* [Text block]:
Page 1 of 2

How The State Divides and Rules

Posted: Wed Feb 06, 2013 5:12 pm
by mapoui
These were former slaves barely a generation removed from shackles. The Colored Farmers’ Alliance started to work extensively with the Southern Alliance, made up of Whites, and the two organizations confederated in 1890. Furthermore, the two organizations cooperated on many initiatives to protect farmers from economic exploitation by larger Southern Institutions. Moreover, the two organizations fused their activity into the Populist Movement and Populist Party that rose in the South during that time. This interracial cooperation, within such a short period after Slavery, mobilized Black and White farm workers into a powerful force threatening the Southern establishment and the political order benefiting the elites.
One of the responses to this rising progressive interracial cooperation by the Southern establishment was supporting Booker T. Washington and financing his Tuskegee machine. Washington would provide an ideological thesis to extinguish the populist activities among Blacks, and neutralize the combined forces of the Colored Farmers’ Alliance and the Southern Alliance by arguing for political disenfranchisement and acquiescence to the forces of the larger Southern agricultural interests. These efforts worked to the detriment of members of both alliances, Black and White.
http://www.blackagendareport.com/conten ... leadership" onclick="window.open(this.href);return false;

Re: How The State Divides and Rules

Posted: Wed Feb 06, 2013 5:18 pm
by mapoui
allyuh must pay special attention to the full potential of Indos and Afros on the west indies team now, and the unifying, progressive to revolutionary tradition of the west indies cricket team.

the wicb/west indian elite will not want the Indos to be swept up in that tradition, buttresing it, adding to its nationalist unifying power, but would want the Indo separtist urges, as it manifets itself in the indos on the team, to dominate, creating a kind of balance that keeps the team in place, failed yet perhaps not at the bottom but not moving upwards...but yet moving in conservative directions that do not threaten the status quo.

* [Short task 1]:
Put the entries into a Markdown table with columns No. and Line, one row per line and blank lines left out. Begin at the entry line that has "Where should I click to: Open the Optimize" and stop after the entry line that has "Action: click(171, 69)".
The forum post has no connection to the entries.

* [Task material]:

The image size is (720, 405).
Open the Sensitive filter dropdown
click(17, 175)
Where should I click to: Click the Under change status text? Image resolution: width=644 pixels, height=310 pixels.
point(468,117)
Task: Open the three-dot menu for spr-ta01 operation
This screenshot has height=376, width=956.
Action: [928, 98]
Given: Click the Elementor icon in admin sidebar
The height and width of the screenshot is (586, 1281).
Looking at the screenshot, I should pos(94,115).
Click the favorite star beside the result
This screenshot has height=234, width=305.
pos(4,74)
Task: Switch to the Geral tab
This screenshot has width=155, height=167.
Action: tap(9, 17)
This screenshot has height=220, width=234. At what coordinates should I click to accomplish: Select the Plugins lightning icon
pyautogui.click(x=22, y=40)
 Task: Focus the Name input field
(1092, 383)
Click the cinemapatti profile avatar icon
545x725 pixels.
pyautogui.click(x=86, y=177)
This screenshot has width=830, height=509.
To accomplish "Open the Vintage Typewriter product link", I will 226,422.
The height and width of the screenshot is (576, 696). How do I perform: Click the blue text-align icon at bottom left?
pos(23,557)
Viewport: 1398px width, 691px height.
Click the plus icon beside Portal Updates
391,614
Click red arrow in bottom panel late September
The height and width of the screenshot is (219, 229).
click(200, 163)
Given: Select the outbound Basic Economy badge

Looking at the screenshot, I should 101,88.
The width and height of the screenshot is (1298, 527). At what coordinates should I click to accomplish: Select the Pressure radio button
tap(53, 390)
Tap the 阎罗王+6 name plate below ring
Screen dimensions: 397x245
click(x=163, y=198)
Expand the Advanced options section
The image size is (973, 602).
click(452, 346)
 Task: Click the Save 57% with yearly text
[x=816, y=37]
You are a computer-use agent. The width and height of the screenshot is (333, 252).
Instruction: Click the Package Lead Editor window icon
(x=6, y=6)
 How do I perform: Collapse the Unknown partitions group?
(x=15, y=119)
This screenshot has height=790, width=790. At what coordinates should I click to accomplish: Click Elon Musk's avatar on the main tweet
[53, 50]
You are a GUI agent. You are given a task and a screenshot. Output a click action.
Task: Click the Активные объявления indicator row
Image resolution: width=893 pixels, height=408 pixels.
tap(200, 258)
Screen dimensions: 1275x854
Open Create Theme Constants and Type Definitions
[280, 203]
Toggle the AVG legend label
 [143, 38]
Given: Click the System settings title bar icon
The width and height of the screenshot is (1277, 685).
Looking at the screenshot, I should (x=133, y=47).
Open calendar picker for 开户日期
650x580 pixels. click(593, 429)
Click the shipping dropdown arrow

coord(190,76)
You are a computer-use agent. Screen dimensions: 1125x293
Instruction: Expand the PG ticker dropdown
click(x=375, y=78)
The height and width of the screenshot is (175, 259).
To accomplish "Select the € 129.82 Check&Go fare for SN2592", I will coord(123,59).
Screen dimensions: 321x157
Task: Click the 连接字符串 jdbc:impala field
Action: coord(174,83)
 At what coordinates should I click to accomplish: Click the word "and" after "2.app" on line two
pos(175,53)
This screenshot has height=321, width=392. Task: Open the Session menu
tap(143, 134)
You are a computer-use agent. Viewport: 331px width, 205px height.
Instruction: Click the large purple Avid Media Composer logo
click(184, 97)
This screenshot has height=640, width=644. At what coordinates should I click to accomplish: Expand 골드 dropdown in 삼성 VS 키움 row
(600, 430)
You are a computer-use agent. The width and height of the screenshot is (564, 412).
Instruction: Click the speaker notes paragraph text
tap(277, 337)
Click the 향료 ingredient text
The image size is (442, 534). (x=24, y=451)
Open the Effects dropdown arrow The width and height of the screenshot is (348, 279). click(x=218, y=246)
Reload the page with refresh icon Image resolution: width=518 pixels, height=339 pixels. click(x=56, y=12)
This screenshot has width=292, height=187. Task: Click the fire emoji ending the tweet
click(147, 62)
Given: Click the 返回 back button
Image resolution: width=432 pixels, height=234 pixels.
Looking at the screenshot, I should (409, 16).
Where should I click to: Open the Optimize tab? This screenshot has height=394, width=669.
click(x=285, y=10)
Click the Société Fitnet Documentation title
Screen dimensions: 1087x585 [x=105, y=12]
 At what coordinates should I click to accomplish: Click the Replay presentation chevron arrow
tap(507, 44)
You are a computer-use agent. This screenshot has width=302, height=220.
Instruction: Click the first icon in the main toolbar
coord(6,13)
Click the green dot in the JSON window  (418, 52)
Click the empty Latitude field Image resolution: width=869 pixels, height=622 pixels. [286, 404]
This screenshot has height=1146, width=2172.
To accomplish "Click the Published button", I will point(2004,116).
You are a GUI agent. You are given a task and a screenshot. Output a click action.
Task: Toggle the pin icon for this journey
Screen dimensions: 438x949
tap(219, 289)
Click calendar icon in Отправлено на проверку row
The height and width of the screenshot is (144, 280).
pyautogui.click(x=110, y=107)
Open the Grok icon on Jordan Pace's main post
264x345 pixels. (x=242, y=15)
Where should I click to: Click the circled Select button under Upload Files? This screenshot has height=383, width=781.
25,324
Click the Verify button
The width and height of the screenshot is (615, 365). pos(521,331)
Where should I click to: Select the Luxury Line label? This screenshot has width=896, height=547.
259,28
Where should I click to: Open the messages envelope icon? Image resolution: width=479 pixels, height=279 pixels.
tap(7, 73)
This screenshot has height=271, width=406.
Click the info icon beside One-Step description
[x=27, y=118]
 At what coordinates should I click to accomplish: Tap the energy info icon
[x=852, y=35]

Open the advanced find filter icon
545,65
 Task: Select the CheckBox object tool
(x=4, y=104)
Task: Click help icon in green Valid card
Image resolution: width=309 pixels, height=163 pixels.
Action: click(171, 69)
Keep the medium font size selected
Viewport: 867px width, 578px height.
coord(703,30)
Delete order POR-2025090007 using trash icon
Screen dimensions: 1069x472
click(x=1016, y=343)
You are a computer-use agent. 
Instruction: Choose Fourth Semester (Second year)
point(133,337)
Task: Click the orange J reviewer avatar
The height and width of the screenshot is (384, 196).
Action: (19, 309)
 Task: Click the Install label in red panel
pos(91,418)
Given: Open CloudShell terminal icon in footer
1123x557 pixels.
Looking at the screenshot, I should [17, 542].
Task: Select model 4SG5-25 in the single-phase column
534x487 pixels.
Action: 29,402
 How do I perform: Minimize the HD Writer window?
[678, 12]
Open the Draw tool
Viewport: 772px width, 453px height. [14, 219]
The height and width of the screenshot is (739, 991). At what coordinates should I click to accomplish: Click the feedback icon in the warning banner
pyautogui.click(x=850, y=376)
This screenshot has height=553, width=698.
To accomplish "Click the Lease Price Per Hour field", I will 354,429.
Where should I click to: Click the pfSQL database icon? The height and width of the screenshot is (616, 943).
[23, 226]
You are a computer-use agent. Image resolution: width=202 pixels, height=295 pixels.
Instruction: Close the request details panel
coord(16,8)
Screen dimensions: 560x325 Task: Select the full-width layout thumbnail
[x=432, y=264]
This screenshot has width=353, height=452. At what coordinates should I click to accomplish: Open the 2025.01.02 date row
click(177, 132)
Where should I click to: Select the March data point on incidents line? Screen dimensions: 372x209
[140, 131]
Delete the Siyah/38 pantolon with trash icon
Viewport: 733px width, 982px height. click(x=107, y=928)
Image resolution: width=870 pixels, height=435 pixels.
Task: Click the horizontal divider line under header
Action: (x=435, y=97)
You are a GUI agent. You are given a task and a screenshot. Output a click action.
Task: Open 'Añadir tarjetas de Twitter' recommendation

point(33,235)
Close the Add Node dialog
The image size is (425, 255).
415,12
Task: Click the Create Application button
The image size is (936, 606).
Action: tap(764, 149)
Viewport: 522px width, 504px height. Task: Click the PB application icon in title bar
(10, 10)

* [Short task 2]:
Output the passage of the forum post that begins at the words "Posted: Wed Feb 06, 2013 5:18" and stops after "indies cricket team.", copied word for word.

* [Written answer 1]:
| No. | Line |
|---|---|
| 1 | Where should I click to: Open the Optimize tab? This screenshot has height=394, width=669. |
| 2 | click(x=285, y=10) |
| 3 | Click the Société Fitnet Documentation title |
| 4 | Screen dimensions: 1087x585 [x=105, y=12] |
| 5 |  At what coordinates should I click to accomplish: Click the Replay presentation chevron arrow |
| 6 | tap(507, 44) |
| 7 | You are a computer-use agent. This screenshot has width=302, height=220. |
| 8 | Instruction: Click the first icon in the main toolbar |
| 9 | coord(6,13) |
| 10 | Click the green dot in the JSON window  (418, 52) |
| 11 | Click the empty Latitude field Image resolution: width=869 pixels, height=622 pixels. [286, 404] |
| 12 | This screenshot has height=1146, width=2172. |
| 13 | To accomplish "Click the Published button", I will point(2004,116). |
| 14 | You are a GUI agent. You are given a task and a screenshot. Output a click action. |
| 15 | Task: Toggle the pin icon for this journey |
| 16 | Screen dimensions: 438x949 |
| 17 | tap(219, 289) |
| 18 | Click calendar icon in Отправлено на проверку row |
| 19 | The height and width of the screenshot is (144, 280). |
| 20 | pyautogui.click(x=110, y=107) |
| 21 | Open the Grok icon on Jordan Pace's main post |
| 22 | 264x345 pixels. (x=242, y=15) |
| 23 | Where should I click to: Click the circled Select button under Upload Files? This screenshot has height=383, width=781. |
| 24 | 25,324 |
| 25 | Click the Verify button |
| 26 | The width and height of the screenshot is (615, 365). pos(521,331) |
| 27 | Where should I click to: Select the Luxury Line label? This screenshot has width=896, height=547. |
| 28 | 259,28 |
| 29 | Where should I click to: Open the messages envelope icon? Image resolution: width=479 pixels, height=279 pixels. |
| 30 | tap(7, 73) |
| 31 | This screenshot has height=271, width=406. |
| 32 | Click the info icon beside One-Step description |
| 33 | [x=27, y=118] |
| 34 |  At what coordinates should I click to accomplish: Tap the energy info icon |
| 35 | [x=852, y=35] |
| 36 | Open the advanced find filter icon |
| 37 | 545,65 |
| 38 |  Task: Select the CheckBox object tool |
| 39 | (x=4, y=104) |
| 40 | Task: Click help icon in green Valid card |
| 41 | Image resolution: width=309 pixels, height=163 pixels. |
| 42 | Action: click(171, 69) |

* [Written answer 2]:
Posted: Wed Feb 06, 2013 5:18 pm
by mapoui
allyuh must pay special attention to the full potential of Indos and Afros on the west indies team now, and the unifying, progressive to revolutionary tradition of the west indies cricket team.